Proceedings of the Institution of Civil Engineers - Construction Materials
The fire performance of heavy timber frame structures is often limited by the poor fire performance of its connections. Conventional timber connections, dowelled or toothed plate connections typically use steel as a connector material. In a fire, the steel parts rapidly conduct heat into the timber, leading to reduced fire performance. Replacing metallic connectors with alternative non-metallic, low thermal conductivity connector materials can, therefore, lead to improved connection performance in fire. This paper presents an experimental study into the fire performance of metal-free timber connections comprising a hot-pressed plywood flitch plate and glass-fibre-reinforced polymer dowels.
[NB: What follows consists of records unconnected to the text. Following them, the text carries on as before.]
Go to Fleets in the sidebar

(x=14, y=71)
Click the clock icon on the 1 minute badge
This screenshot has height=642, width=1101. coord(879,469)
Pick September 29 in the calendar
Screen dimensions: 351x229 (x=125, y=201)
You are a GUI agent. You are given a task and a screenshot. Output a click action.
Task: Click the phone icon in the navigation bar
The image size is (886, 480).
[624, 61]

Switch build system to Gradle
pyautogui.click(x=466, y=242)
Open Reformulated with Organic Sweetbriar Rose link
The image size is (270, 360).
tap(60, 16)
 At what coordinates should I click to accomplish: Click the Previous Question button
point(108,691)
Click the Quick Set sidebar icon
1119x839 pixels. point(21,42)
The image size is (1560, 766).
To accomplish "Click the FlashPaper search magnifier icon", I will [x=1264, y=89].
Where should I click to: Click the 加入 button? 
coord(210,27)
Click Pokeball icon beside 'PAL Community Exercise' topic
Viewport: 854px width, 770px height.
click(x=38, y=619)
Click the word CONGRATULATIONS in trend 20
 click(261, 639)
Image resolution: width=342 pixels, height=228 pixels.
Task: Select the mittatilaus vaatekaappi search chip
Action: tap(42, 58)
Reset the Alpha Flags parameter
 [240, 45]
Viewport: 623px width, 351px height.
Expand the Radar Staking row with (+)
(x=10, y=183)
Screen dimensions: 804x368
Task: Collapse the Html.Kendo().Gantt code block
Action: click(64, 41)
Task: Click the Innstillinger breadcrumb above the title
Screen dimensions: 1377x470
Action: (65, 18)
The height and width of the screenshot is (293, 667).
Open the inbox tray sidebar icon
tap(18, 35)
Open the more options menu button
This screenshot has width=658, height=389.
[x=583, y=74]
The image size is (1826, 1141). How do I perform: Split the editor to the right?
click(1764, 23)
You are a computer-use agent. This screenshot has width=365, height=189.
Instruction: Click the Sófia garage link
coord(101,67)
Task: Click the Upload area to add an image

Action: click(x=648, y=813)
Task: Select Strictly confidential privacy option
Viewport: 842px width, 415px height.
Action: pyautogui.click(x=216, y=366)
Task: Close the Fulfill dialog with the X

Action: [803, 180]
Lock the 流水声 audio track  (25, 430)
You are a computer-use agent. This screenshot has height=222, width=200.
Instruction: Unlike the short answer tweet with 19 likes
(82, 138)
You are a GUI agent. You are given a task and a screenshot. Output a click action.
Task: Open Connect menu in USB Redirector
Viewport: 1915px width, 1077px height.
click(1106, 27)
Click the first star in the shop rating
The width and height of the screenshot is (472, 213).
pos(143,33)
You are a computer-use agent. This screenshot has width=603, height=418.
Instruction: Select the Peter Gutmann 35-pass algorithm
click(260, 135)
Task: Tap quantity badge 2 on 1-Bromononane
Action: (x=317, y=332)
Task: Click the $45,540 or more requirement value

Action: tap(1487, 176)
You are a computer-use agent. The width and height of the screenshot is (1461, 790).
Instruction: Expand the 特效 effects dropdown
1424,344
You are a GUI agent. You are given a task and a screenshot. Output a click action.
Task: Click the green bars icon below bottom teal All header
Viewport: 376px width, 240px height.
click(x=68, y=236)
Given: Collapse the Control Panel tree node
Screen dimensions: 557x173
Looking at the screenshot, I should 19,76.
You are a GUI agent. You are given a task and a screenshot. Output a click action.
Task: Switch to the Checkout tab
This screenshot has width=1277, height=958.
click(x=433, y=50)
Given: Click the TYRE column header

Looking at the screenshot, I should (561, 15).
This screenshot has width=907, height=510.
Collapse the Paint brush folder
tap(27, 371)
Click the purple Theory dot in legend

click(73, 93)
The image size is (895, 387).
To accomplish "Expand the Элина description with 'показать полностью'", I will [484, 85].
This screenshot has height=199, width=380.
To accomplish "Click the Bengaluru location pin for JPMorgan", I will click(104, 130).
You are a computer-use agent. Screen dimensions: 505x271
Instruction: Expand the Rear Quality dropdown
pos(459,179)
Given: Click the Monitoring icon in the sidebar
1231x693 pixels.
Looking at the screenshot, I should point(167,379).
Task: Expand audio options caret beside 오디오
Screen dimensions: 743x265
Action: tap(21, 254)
The thermal behaviour of the connections at elevated temperatures is studied using a standard cone calorimeter apparatus and a novel heat transfer rate inducing system. The latter is a fire testing system developed at the University of Edinburgh. The mechanical behaviour of the connection during severe heating was also studied using an environmental chamber at temperatures up to 610°C. The results demonstrate that heat transfer in the non-metallic connections is governed by the thermal properties of the timber, resulting in significant enhancements in connection fire performance.